It is the exhibition that South Africans have been waiting for; a display charting the country’s visual expression over the last 100 000 years. Unfortunately, not many South Africans will get to see it. South Africa: Art of a Nation as it is being staged at the British Museum in London. It is a landmark exhibition not only due to the historical breadth, but also in the manner in which the curators have attempted to ‘decolonise’ their collection. The compensatory gestures they have embraced towards dealing with how and why they accumulated African artefacts are interesting to observe, yet also fraught with contradictions.
This mega-show should be to South Africa’s credit as it will enlighten the British and all the tourists visiting their capital city about our country’s rich art history. It should establish that our art predates and extends beyond the likes of William Kentridge or Marlene Dumas - the two SA artists most well known internationally.
“Shows like this reposition the country in a global context, which it doesn’t get through its own efforts,” observes Stefan Hundt, curator of the Sanlam art collection and art advisor to Sanlam’s Wealth clientele.
South Africa Art of a Nation will raise awareness around our country’s rich and diverse visual history, however, it takes a certain kind of cultural arrogance for an institution belonging to a former colonial power to tell the history of a nation it once conquered and exploited.
“We do not shy away from Britain’s’ problematic colonial legacy. Although this exhibition is for an international audience, it will expand the British visiting public’s knowledge of British involvement in colonial South Africa, of which little is widely known,” says Dr John Giblin, the head curator of the Africa Section at the British Museum.
Certainly, the curation of the exhibition evinces some compensatory gestures towards challenging hegemonic imperial culture. For example the exhibition charts our country’s visual history before the colonial era, beginning a narrative from AD 1220, with the extraordinary history of Mapungubwe, which will be evoked through the loan of gold figures excavated from royal graves in that region.
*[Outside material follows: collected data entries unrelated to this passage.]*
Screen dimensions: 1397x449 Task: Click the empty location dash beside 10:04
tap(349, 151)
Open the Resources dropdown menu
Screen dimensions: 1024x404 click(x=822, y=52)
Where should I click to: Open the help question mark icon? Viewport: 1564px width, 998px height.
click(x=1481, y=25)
As the press release for the exhibition implies in using this era and the extraordinary artefacts from it – such as the seminal gold rhinoceros, they are able to demonstrate that “complex societies existed in the region immediately prior to the arrival of European settlers.”
The rhetoric around the exhibition could be viewed as slightly patronising – of course, “complex societies” existed in Africa before the British arrived. This highlights the way in which acts of redress, or if you wanted to stretch it further, processes of decolonising the archive, are fraught with contradictions and political traps. The narrative that the exhibition presents will not bypass or gloss over Britain’s colonial relationship with South Africa, proposes Giblin.
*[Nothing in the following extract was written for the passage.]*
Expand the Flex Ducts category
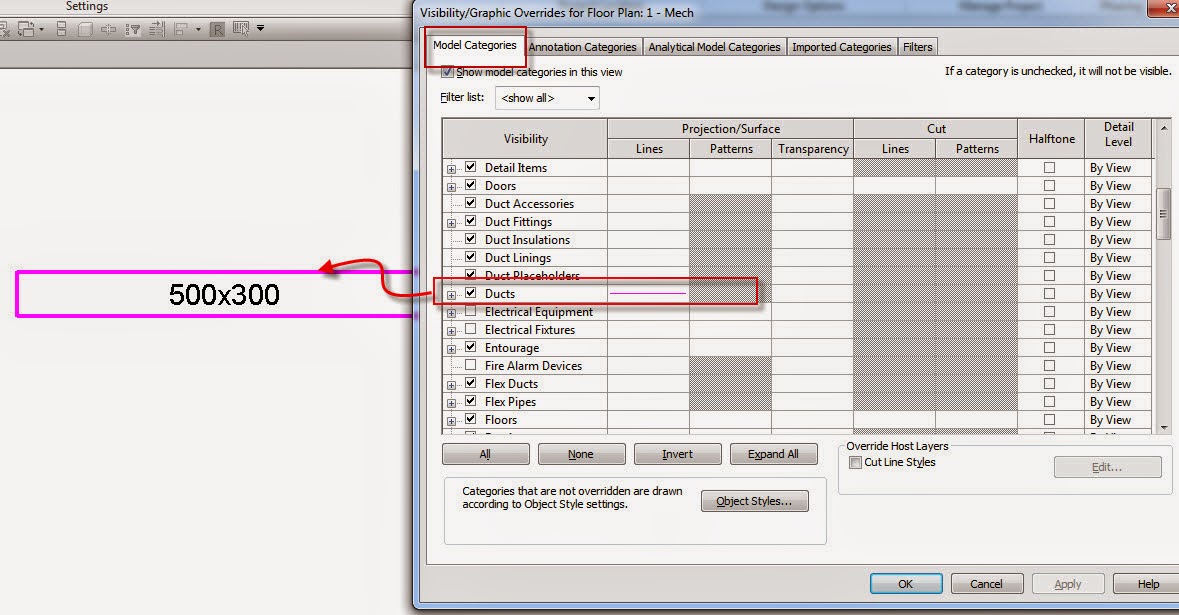 [451, 383]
One section of the exhibition will be dedicated to showing early British colonisation of South Africa explored through ‘explorer art’. Colonial conflicts such as the Xhosa Frontier Wars, the Anglo-Zulu War, and the Second South African War will also be referenced. The latter battles are addressed through artworks focussing on the construction of concentration camps and their legacy in the present-day.
In this age where institutions are under pressure to ‘decolonise’ and rewrite history from a non-Western perspective, museums like this British one face a huge challenge in terms of reinventing themselves.
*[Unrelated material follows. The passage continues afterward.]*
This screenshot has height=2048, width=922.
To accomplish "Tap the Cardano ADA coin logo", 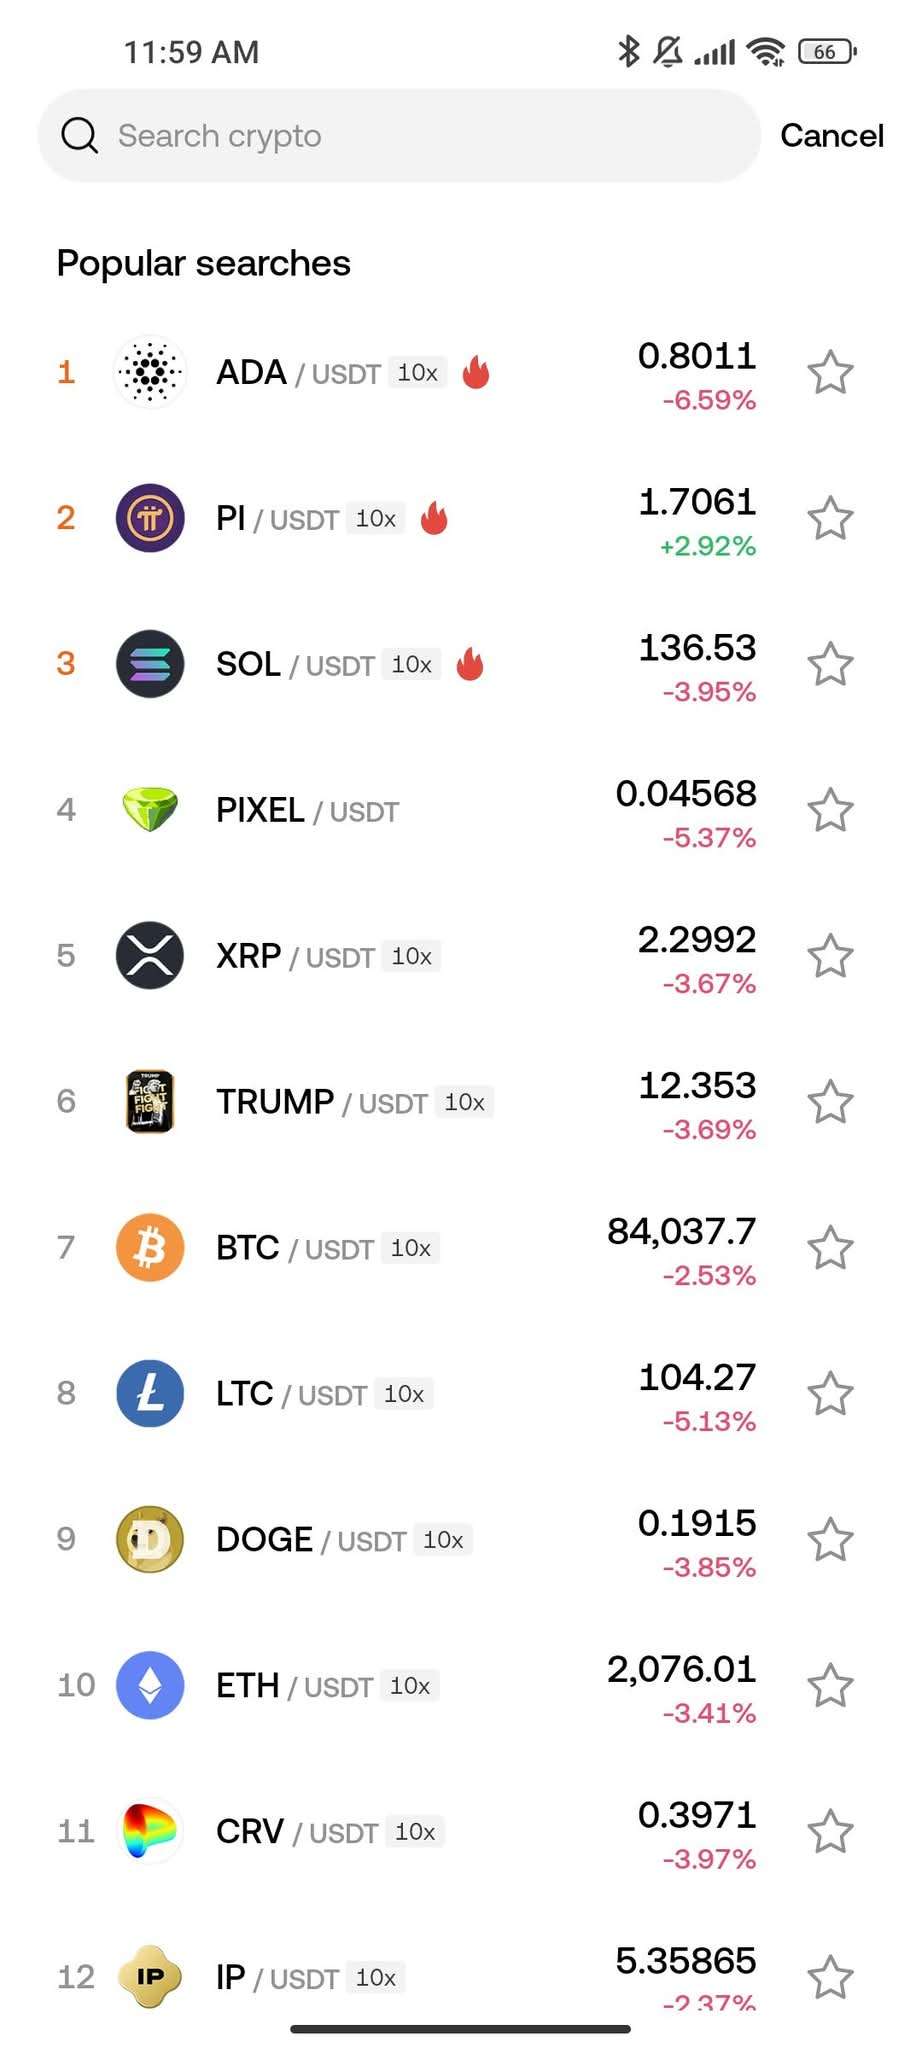I will 150,372.
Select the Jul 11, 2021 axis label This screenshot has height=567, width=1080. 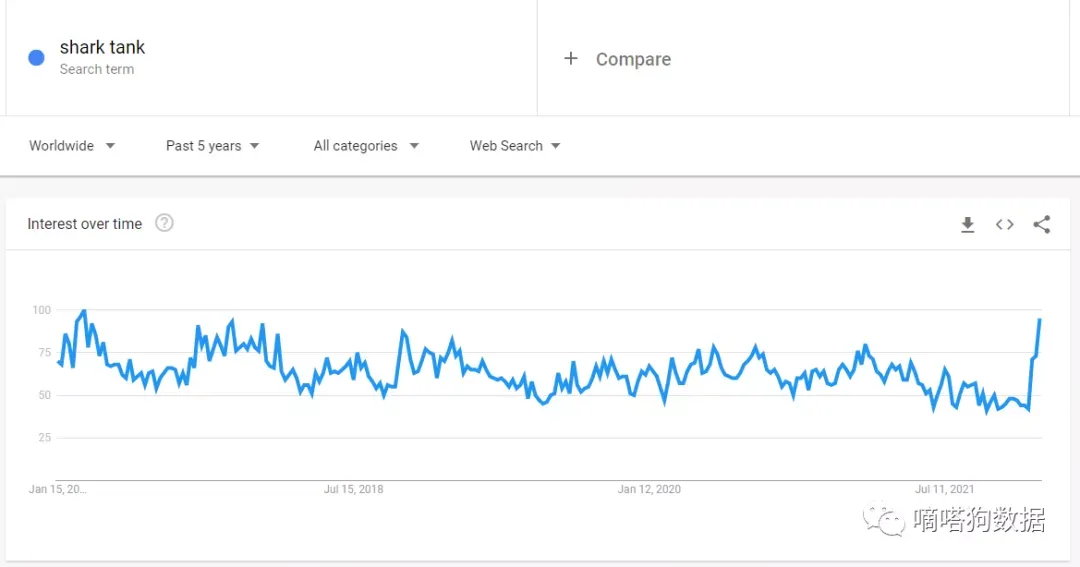944,489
“I think they are trying to present the museum as one of universal culture that everyone has access to, without fear of prejudice and ridicule. It is trying to shake off that old image of a racist museum, rooted in practices of digging up places and putting them on display as a nationalistic act. I think they are trying to show that their mandate extends beyond the ethnological,” says Hundt.
Ethnological material from the British museum’s collection, which encompasses objects of material culture, like beaded items and sculptures by anonymous artists are paired with contemporary artworks as a means of recategorising them as art. This is not a novel approach; curators working in South African museums embraced this approach in the late eighties to early nineties as a way of reconfiguring the status of collections previously part of ethnographic projects or justifying collecting material cultural objects.
This was attempted through exhibitions such as Ezakwantu, beadwork from the Eastern Cape (1993 by Emma Bedford at Sang) Engaging Modernities: Transformations of the Commonplace (Anitra Nettleton, Julia Charlton and Fiona Rankin Smith, 2003) and Dungamanzi (Nessa Leibhammer, Natalie Knight and Billy Makhubela at the Joburg Art Gallery). The results were mixed; often the material came attached to troublesome and limited ethnic labels that could not be sidestepped and the lack of interest and support from black South Africans implied that elevating these objects to art further advanced white objectification of black life.
“We have chosen to address it (these issues) by only selecting objects that were created with clear symbolic values beyond the purely utilitarian and thus can be considered artworks. Throughout the exhibition all of the artworks are given the same respect and where the artist name was not recorded this is made explicit. We also face the biases inherent in the ethnographic collection of these artworks head on through the interpretative information provided and through the selection of contemporary and historic artworks that challenge early ethnographic collecting practices,” explains Giblin.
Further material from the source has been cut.